Nosotros vemos hasta que punto el tiempo
en que vivimos sigue estando marcado por un olvido y una sordera para con Dios.
Creo, entonces, que debemos aprender la lección más sencilla y más fundamental
del Concilio: que el cristianismo consiste esencialmente en la fe en Dios, que
es Amor trinitario, y en el encuentro, personal y comunitario, con Cristo, que
orienta y guía nuestras vidas; todo lo demás es consecuencia de esto. Lo que
importa hoy, precisamente como deseaban los padres Conciliares, es que se vea
de nuevo, con claridad, que Dios está presente, que tiene que ver con nosotros,
que nos responde. Y que, por el contrario,
cuando falta la fe en Dios, se viene abajo lo esencial, ya que el ser
humano pierde su dignidad profunda y lo que engrandece su humanidad, contra
todo reduccionismo. El Concilio nos recuerda que la Iglesia, a través de todos
sus miembros, tiene el cometido, el mandato de transmitir la palabra del amor
de Dios que salva, para que sea escuchada y acogida la llamada divina que
contiene nuestra eterna bienaventuranza.
Contemplando
bajo esta luz la riqueza que encierran los documentos del Vaticano II, quisiera
citar tan solo sus cuatro Constituciones, como si fueran los cuatro puntos
cardinales de la brújula que puede orientarnos. La constitución sobre la
sagrada liturgia Sacrosanctum Concilium nos indica que en la Iglesia, desde el
inicio, hay adoración, está Dios, está la centralidad del misterio de la
presencia de Cristo. Y la Iglesia, Cuerpo de Cristo y pueblo que peregrina a lo
largo del tiempo, tiene como tarea fundamental la glorificación de Dios, tal
como expresa la Constitución dogmática Lumen Pentium.
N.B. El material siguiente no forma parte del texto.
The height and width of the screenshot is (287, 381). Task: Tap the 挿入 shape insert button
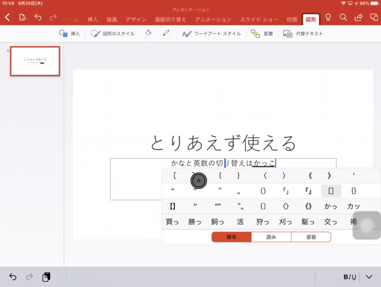70,33
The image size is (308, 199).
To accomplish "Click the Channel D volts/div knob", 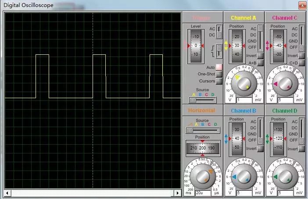I will click(285, 177).
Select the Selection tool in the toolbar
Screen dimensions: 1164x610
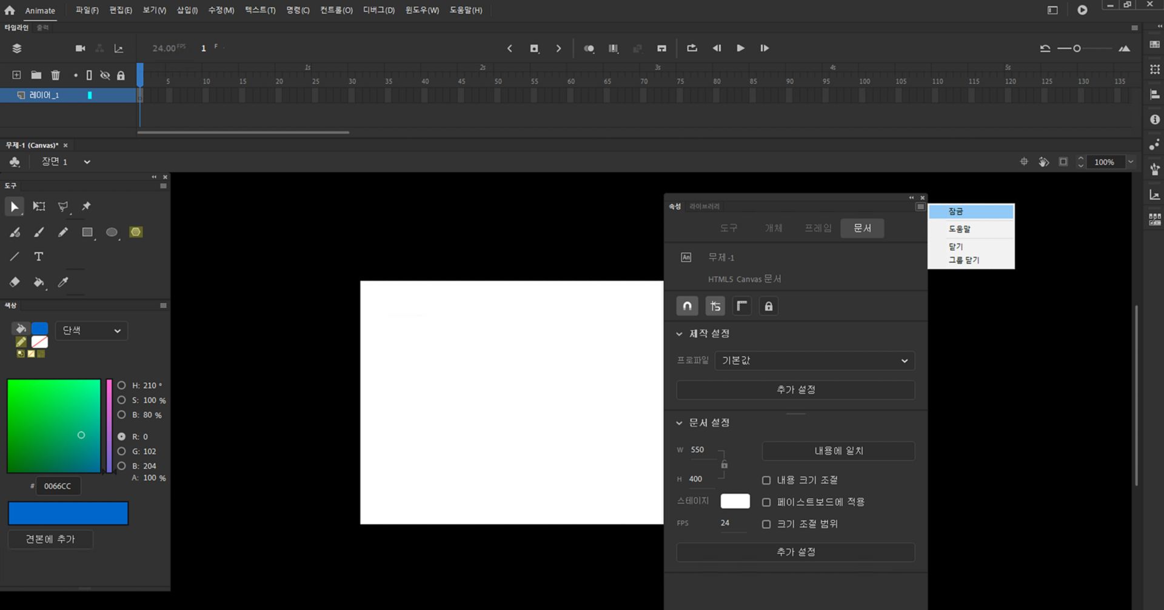(15, 207)
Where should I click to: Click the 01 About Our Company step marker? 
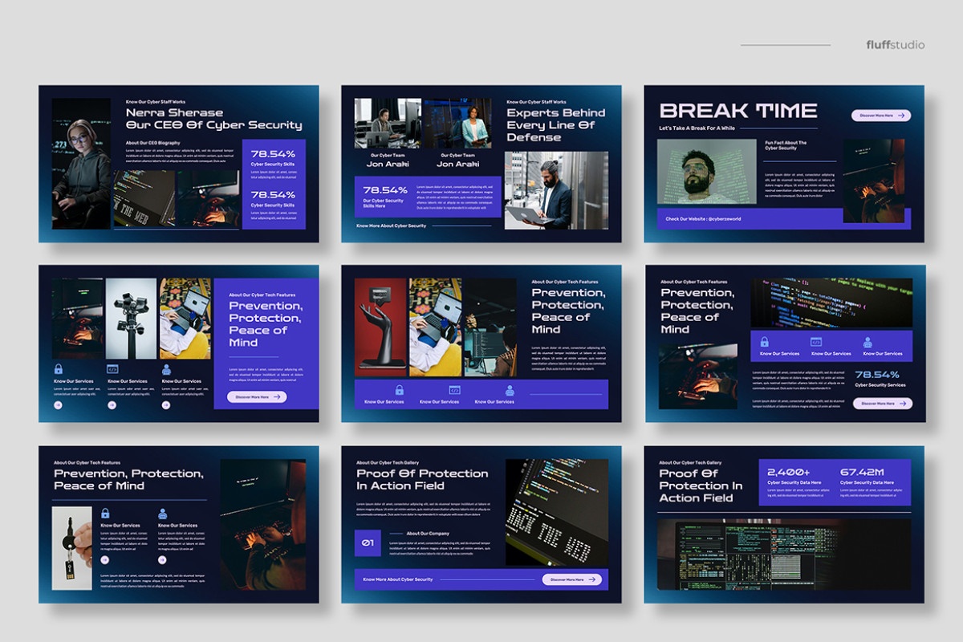(368, 544)
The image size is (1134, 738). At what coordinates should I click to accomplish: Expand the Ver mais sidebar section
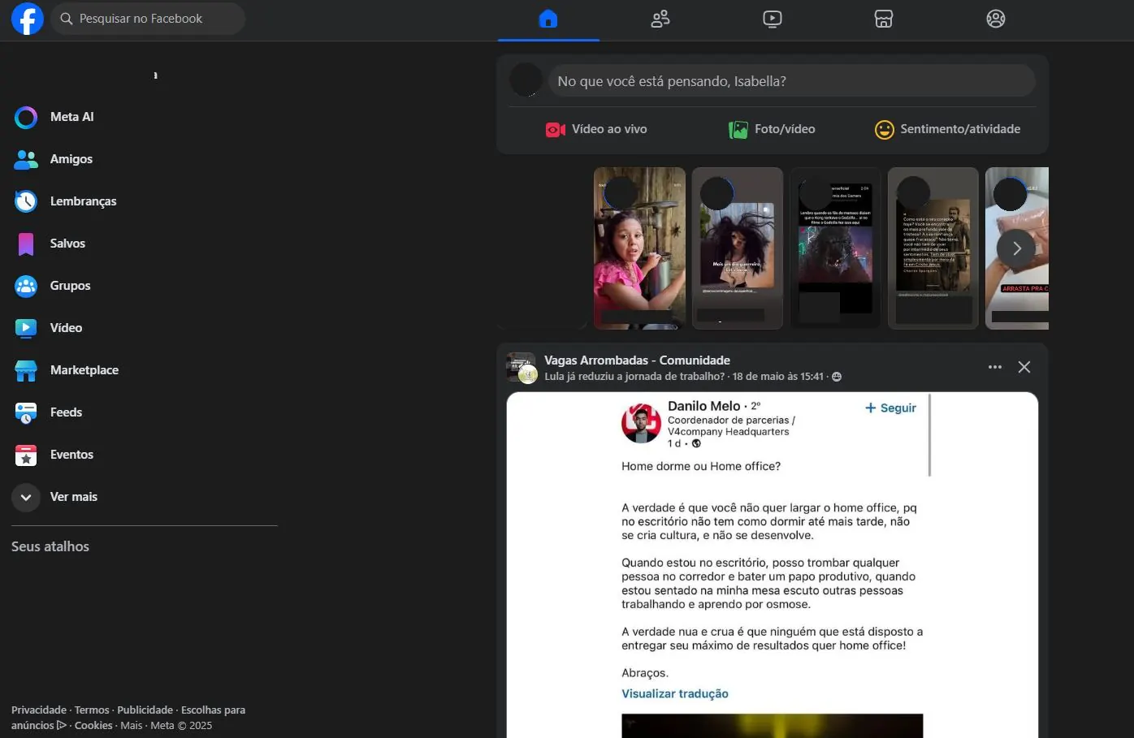tap(74, 496)
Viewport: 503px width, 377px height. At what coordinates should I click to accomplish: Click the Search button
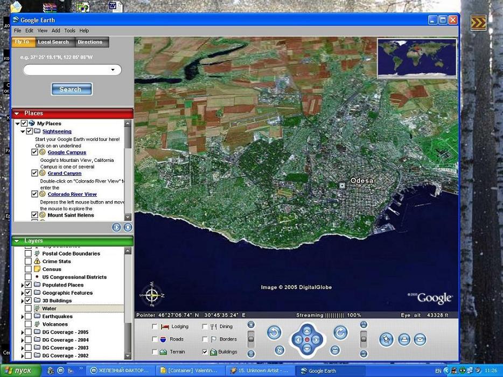point(71,89)
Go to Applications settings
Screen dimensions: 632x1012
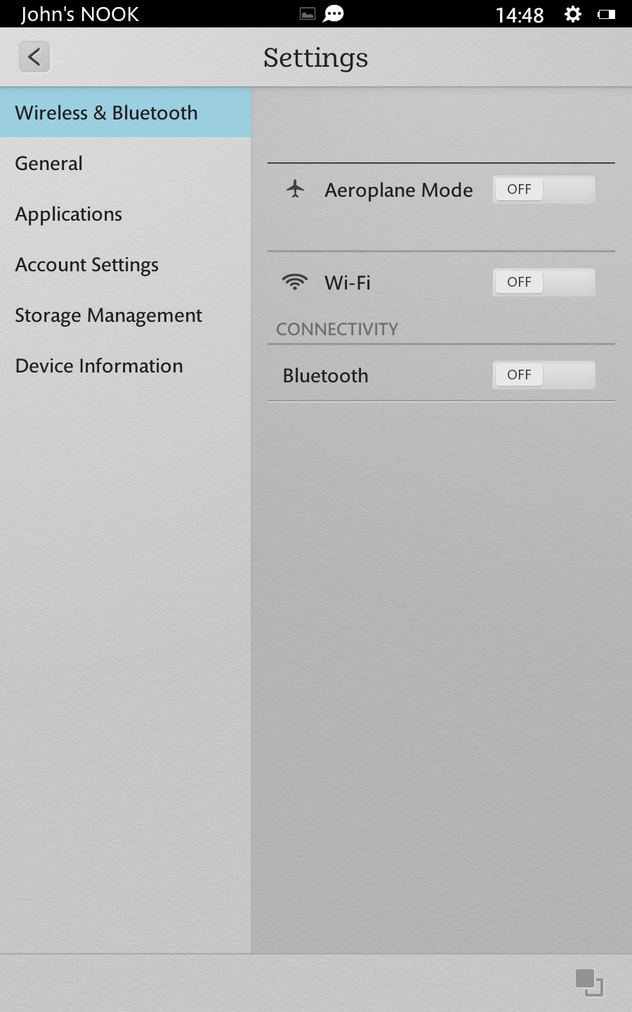(69, 214)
El tercer documento que quisiera citar es la
Constitución sobre la divina revelación Dei Verbum: la Palabra viva de Dios
convoca a la Iglesia y la vivifica a lo largo de todo su camino en la historia.
Y la forma en que la Iglesia lleva al mundo entero la luz que ha recibido de
Dios para que este sea glorificado es el tema fundamental de la Constitución
pastoral Gaudium et spes.
El
Concilio Vaticano II constituye para nosotros un llamamiento enérgico a
redescubrir cada día la belleza de nuestra fe; a conocerla en profundidad, con
vistas a una relación más intensa con el Señor; a vivir hasta el final nuestra
vocación cristiana.
Que
la Virgen María, Madre de Cristo y de toda la Iglesia, nos ayude a realizar y a
llevar a cabo lo que los Padres conciliares animados por el Espíritu Santo,
abrigan en su corazón: el deseo de que todos puedan conocer el Evangelio y
encontrarse con el Señor Jesús como Camino, Verdad y Vida.